Picking the wrong practice problems is costing large language models performance during reinforcement learning training.
Researchers introduced a framework called Bayesian Manifold Curriculum (BMC) that treats problem selection as something more than a difficulty dial. Instead of ranking prompts by how hard they are and feeding models a steady diet of medium-hard questions, BMC maps problems onto the model's own internal representation space — a geometric structure the authors call a manifold — and uses that map to build a hierarchical task tree. Bayesian learning then guides which problems get sampled next. The key empirical finding: difficulty-first sampling forces a tradeoff between productivity (how strong the learning signal is), diversity (how broadly the training covers the problem space), and utility (how well any of it transfers to evaluation benchmarks).

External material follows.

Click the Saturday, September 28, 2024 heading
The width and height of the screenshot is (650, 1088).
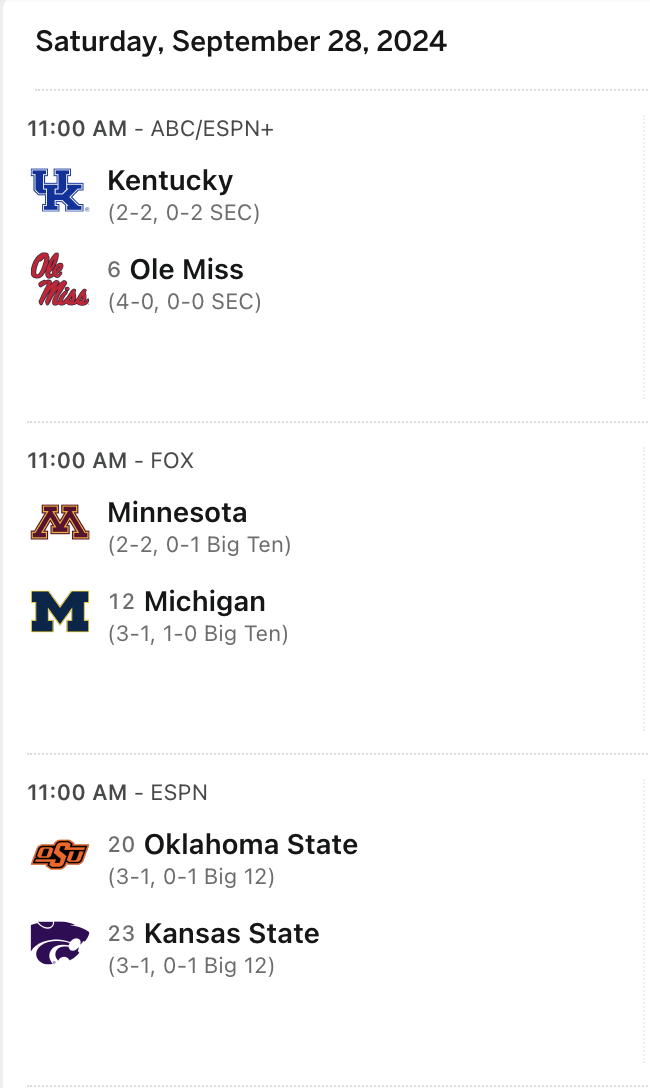pos(241,42)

The standard approach — treating each training problem as an independent arm in a bandit problem and pulling whichever looks hardest-but-not-too-hard — ignores the fact that problems are related to each other through what the model already knows. BMC exploits that structure, which means the training signal can be steered deliberately rather than discovered accidentally. For anyone building reasoning-focused models, that distinction could matter at scale, where wasted compute compounds quickly.
Difficulty-based curriculum methods are common in RL-for-reasoning pipelines, but this paper adds to a growing body of work suggesting that the type and coverage of training problems matters as much as their rank on a hardness scale — a finding that should make labs rethink what "optimal sampling" actually means.